I agree that this is an area of the zwave binding that needs work. I added some functionality to get neighbor node information and started to add support for this into HABmin, but have currently stopped this until 1.4 is released. I suspect that many of the issues are associated with routing, so a) finding out what the routes are, and b) being able to manipulate them, is, in my opinion probably quite important. From what I could tell, there doesn't seem to be any way to read the return routes that are currently set in the node, so the only way to be sure of what they are is to explicitly set them - this is one of the next things on my list....
Some sort of network 'healing' (similar to what Vera does) might also be useful, but I think this is a secondary issue - first is to try and understand what's happening...
I don't understand what marks a node dead (and I don't see dead nodes, but I do have some that stop working). I think it's the binding that marks nodes dead, but I also know that the stick holds a list of nodes that are considered dead as well, so it could be happening there (??). I've just not looked into this area of the code (yet!), but if anyone knows more it would be useful information to share so we can look at combating it.
Sorry - that's not answered your question, but I do think it's important and if anyone knows more about how this works it would be useful to get ideas so we can implement some fixes...
Cheers
Chris
Didn't know that the Veras performed network healing activities. That may explain the smoother (in that and only that area) user experience.
It is definitely the binding that marks the nodes dead. If that in turn comes from the firmware/Zwave stack in the Aeon stick or not, I don't know. I have full Zwave binding debug logs where the behavior can be seen.
Today I spent fifteen minutes of openHAB restarts to get all my nodes up and running. Extremely annoying, took about 15 restarts to get the all up. Which node(s) end up dead varies but it is never the ones closest to the Aeon USB stick.
On what documentation or information is the Zwave binding implemented from?
Talking about the Aeon USB stick, in HABmin by stick isn't identified as an Aeon Labs USB stick....
No idea why they are lost or set to 0 later on
I also experience zwave connection problems, which do not exist in Homeseer. I configure the zwave routing with Homeseer. When Homeseer has found a good forward and return path, routing can be left static without further zwave errors in Homeseer. But with the openHAB binding still frequent errors are reported with some nodes.
Also battery powered nodes report errors during their sleep period. That is certainly not correct.

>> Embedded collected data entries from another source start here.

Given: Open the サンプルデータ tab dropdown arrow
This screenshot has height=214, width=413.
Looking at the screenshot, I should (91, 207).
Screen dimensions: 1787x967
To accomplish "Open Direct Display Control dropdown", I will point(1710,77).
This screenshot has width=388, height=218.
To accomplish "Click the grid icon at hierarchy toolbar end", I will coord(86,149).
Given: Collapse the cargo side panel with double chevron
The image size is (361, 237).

I also have sometimes dead nodes after openHAB has run untouched during several days. Declaring nodes dead is a bad strategy, it should be selfhealing indeed.
I just had a quick look a the code. The dead node check simply checks if a node has node completed to DONE stage after 2 minutes. It will only set to dead though if the node is a 'listening' or 'frequently listening' node. Once dead, it stays there...

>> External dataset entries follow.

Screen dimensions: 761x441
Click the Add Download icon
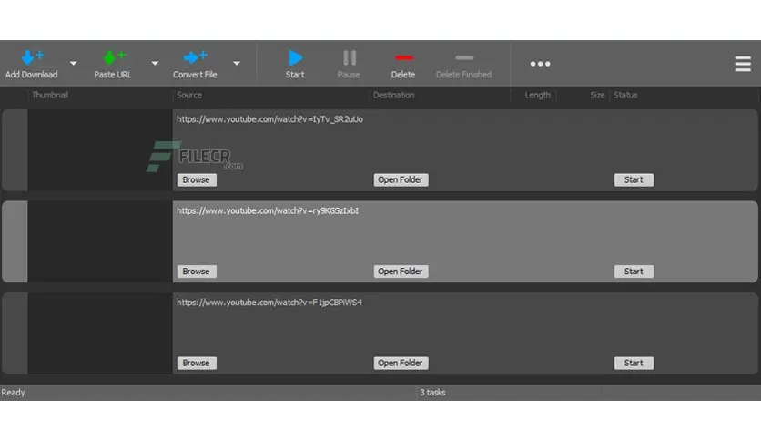(x=32, y=58)
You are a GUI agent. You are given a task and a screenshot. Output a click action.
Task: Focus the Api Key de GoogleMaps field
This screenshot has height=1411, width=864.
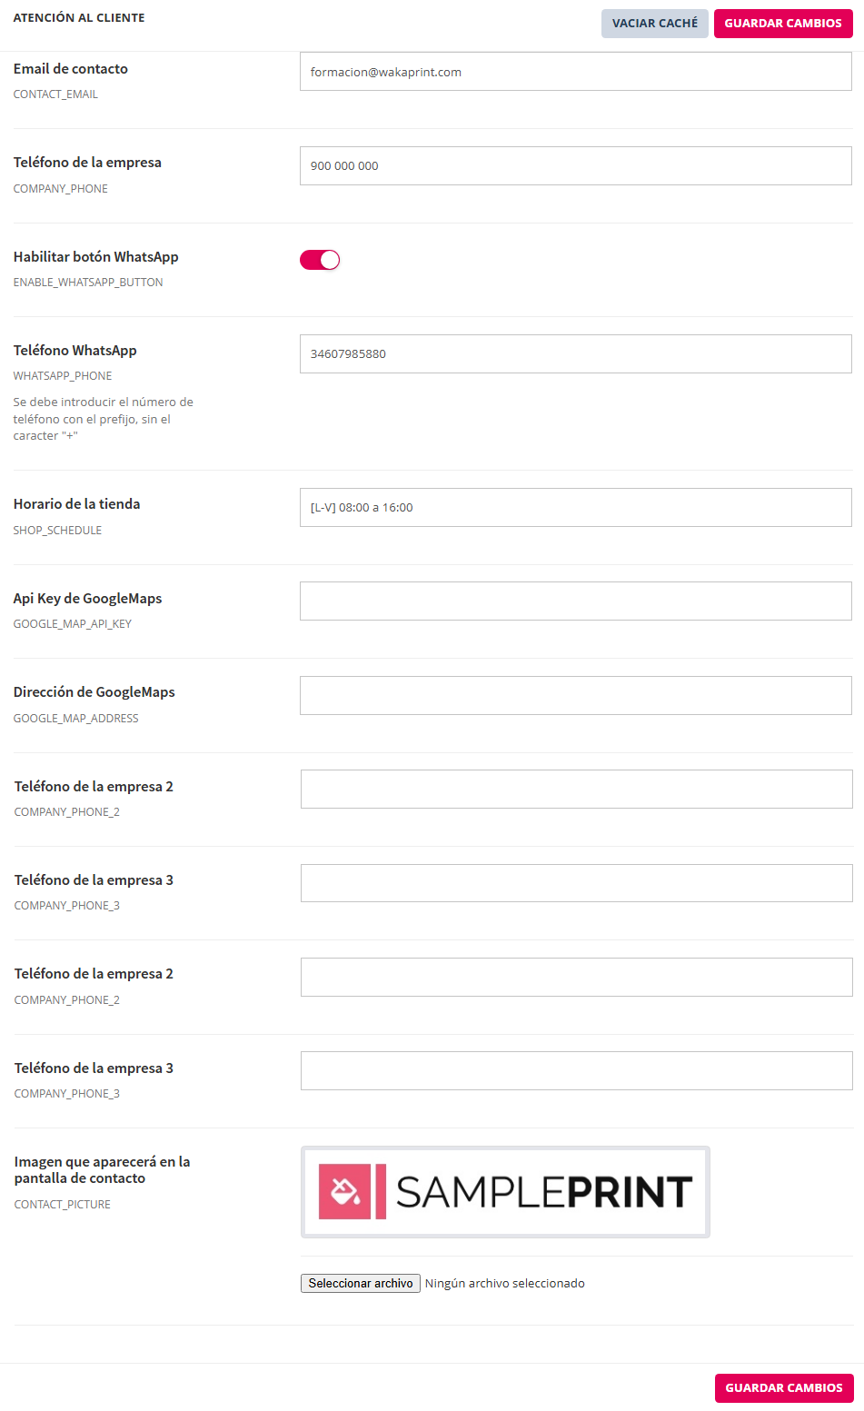575,601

The implementation in OZW seems to be the same, although as OZW is effectively just a driver it sends a notification that there are dead nodes and I guess assumes that the application will do something. In the OH case, I don't think that this same functionality is applicable - or to be more precise, the handling of any top level 'retry' function also needs to be handled somewhere in the binding since there is no higher level application.I suspect that we need to implement an "management layer" in the binding that handles this sort of thing, and any "daily heal" or whatever in order to ensure that the network remains healthy....

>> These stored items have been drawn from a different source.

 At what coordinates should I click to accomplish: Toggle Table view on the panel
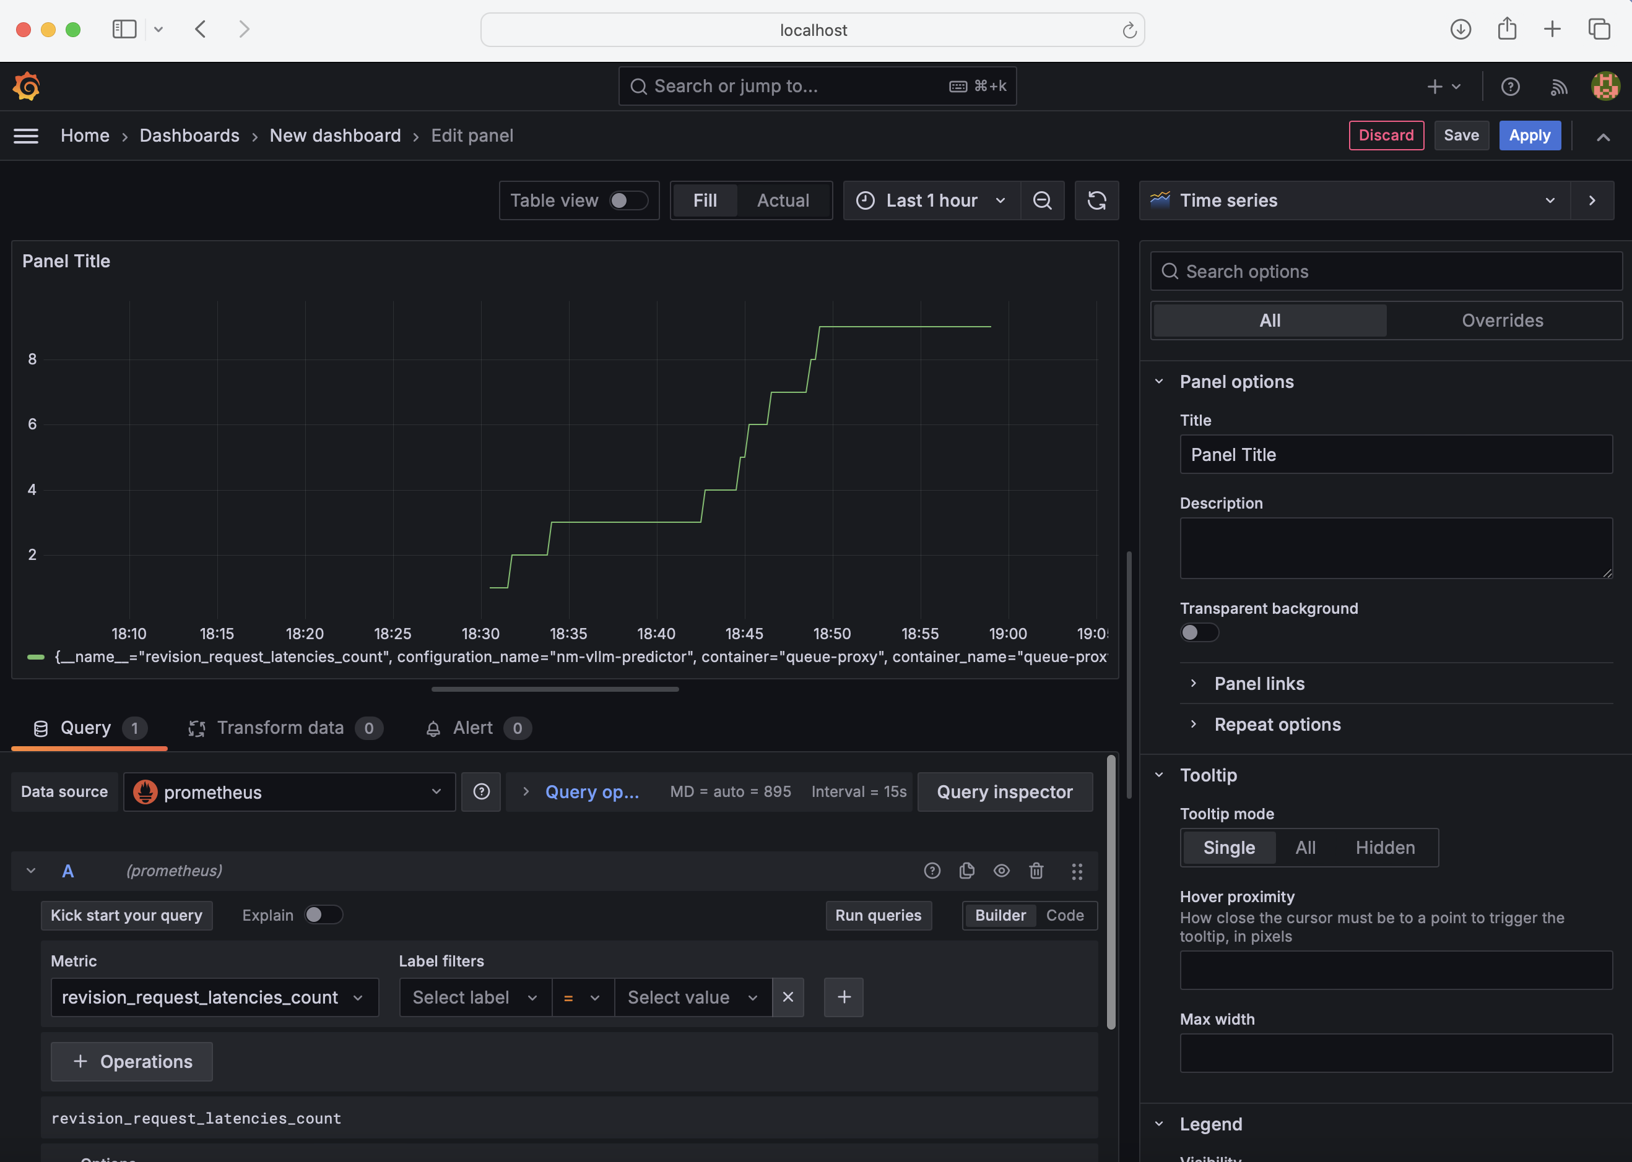(x=626, y=200)
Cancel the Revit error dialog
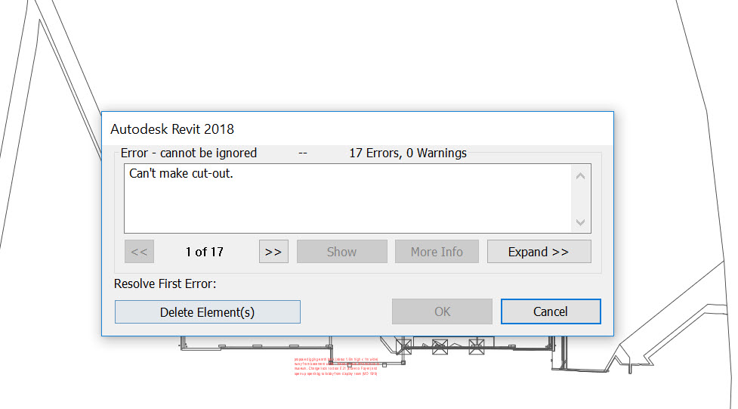The height and width of the screenshot is (409, 738). (551, 311)
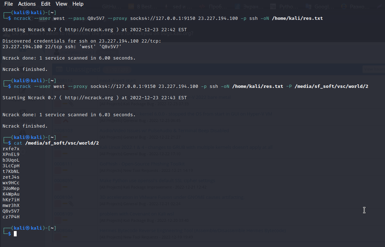385x247 pixels.
Task: Click the -P wordlist path in the second ncrack command
Action: point(331,86)
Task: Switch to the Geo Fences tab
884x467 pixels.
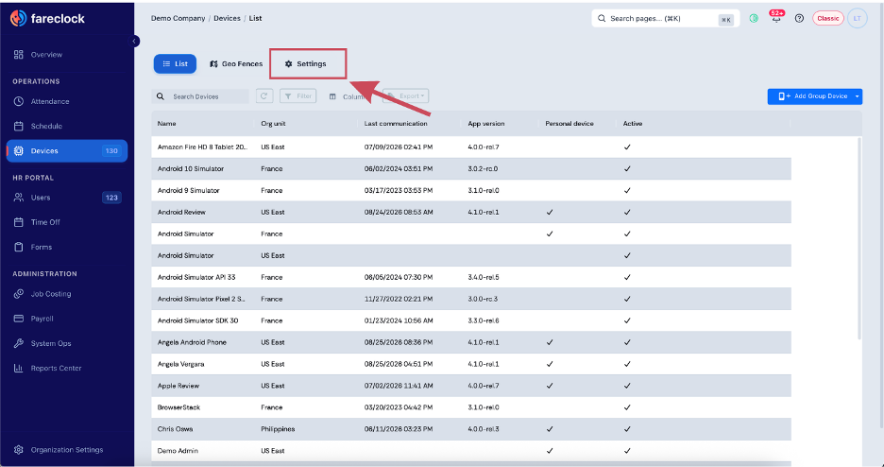Action: click(x=236, y=63)
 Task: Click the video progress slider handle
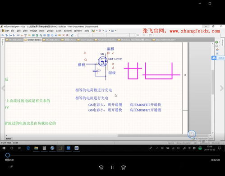8,155
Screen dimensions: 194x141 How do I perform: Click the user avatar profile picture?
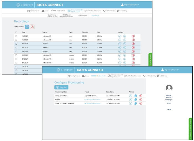click(x=169, y=88)
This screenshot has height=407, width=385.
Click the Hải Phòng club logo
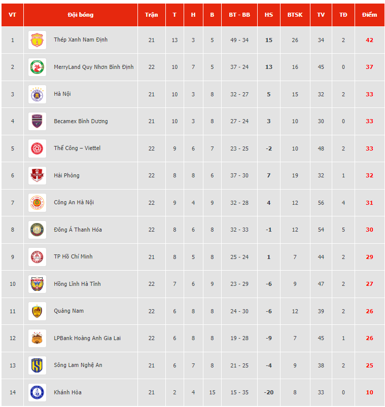tap(37, 175)
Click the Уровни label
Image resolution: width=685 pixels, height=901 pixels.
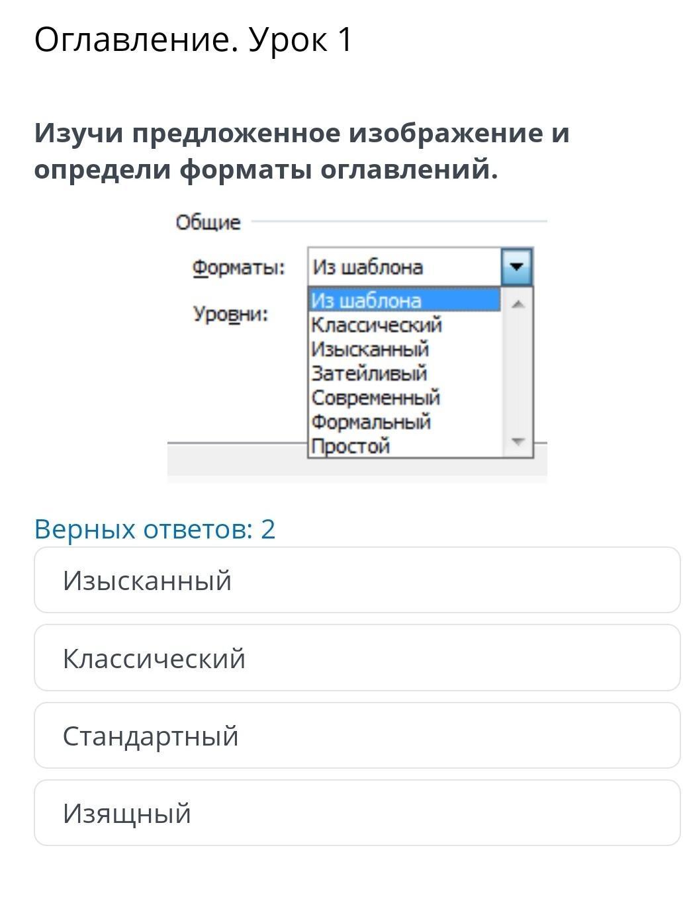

- We have to make sure we handle battery operated devices during the healing process and I am not sure how this can be done.
- On Fibaro forums, I have seen a thread on network healing and there is an example of some excellent visualization for the current routing. Adding such a view to HABmin will really help. http://forum.fibaro.com/viewtopic.php?t=1714
- I was reading on Razberry site and the controller implements network healing function (http://razberry.z-wave.me/index.php?id=10). I am not sure about other controllers supporting this. Can we not periodically trigger this in the controller or we are planning to implement such a function in openhab.
- Would be great if we could see the current routing table (graphical or textual)in the classic UI and trigger manual updates.
Not sure if you have seen this http://wiki.zwaveeurope.com/index.php?title=SDK_Versions_and_Explorer_Frames. If also talks of dealing with dead nodes/failed routes in various version of the SDK.
...
(I’m in Germany this week - I’ve even brought a small zwave network with me to play with in the hotel - that’s how dull I am :) )
I just thought I add my latest observations to this thread ... which are actually rather Z-Wave than OpenHAB related. After my Z-Wave network started behaving worse again, I decided to try a few things out again. Result: After deleting return routes on the nodes that keep dying in OpenHAB things run much more smoothly. E.g. while my sunrise dimmer kept locking after a few updates every single morning it has now worked correctly for 3 days. Even my script restarting OpenHAB when it sees dead nodes appear in the logs is less busy lately (but happens to still be triggered from time to time).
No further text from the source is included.